__Information shown__
..........

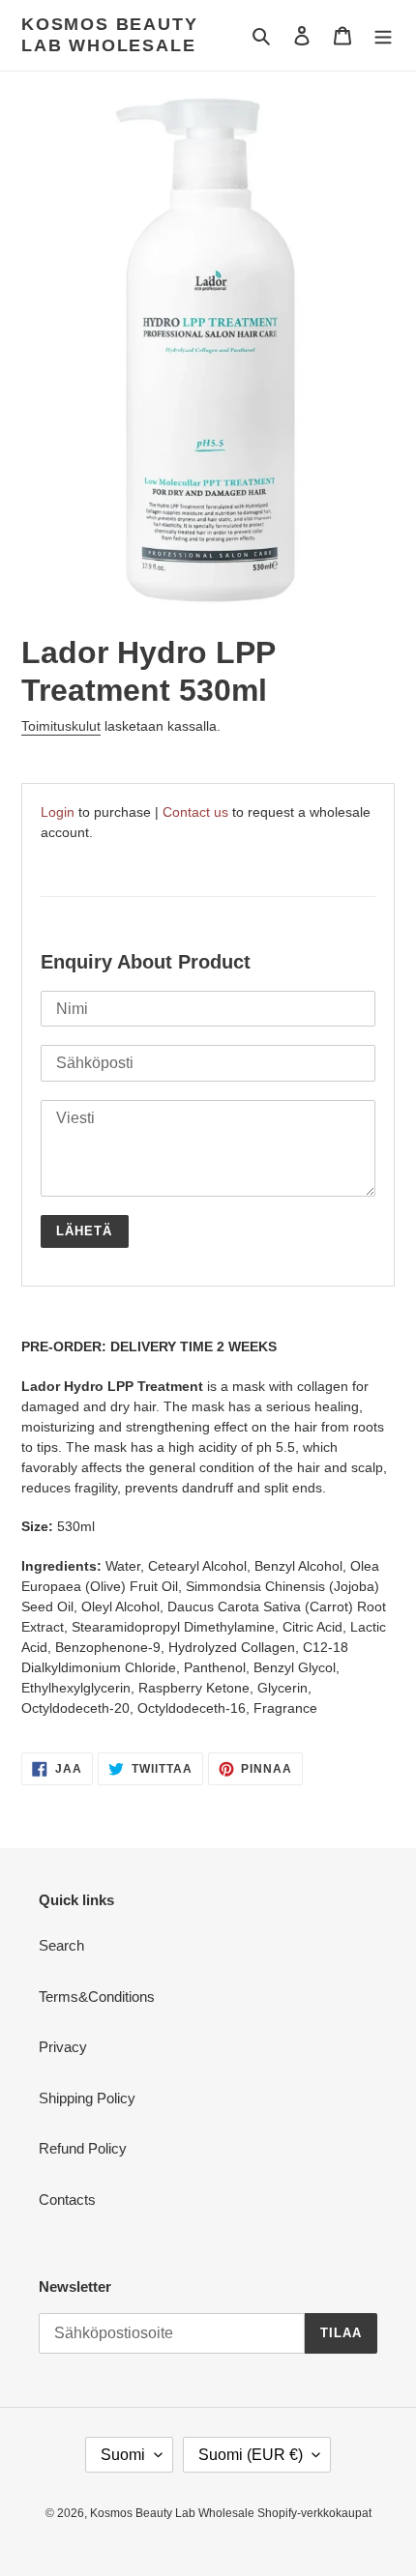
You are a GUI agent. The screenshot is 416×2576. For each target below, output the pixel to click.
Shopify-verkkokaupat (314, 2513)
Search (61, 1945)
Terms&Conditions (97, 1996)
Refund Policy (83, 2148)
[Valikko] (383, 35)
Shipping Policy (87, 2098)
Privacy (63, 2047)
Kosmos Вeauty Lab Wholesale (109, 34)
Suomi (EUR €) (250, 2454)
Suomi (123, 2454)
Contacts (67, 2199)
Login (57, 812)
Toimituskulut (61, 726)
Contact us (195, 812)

..........

__Instructions to follow__
Only the lines from the beginning of the records up to and including the line with "Toimituskulut (61, 726)" should appear, exactly as they are, and no pictures.

__Solution for this task__
You are a GUI agent. The screenshot is 416×2576. For each target below, output the pixel to click.
Shopify-verkkokaupat (314, 2513)
Search (61, 1945)
Terms&Conditions (97, 1996)
Refund Policy (83, 2148)
[Valikko] (383, 35)
Shipping Policy (87, 2098)
Privacy (63, 2047)
Kosmos Вeauty Lab Wholesale (109, 34)
Suomi (EUR €) (250, 2454)
Suomi (123, 2454)
Contacts (67, 2199)
Login (57, 812)
Toimituskulut (61, 726)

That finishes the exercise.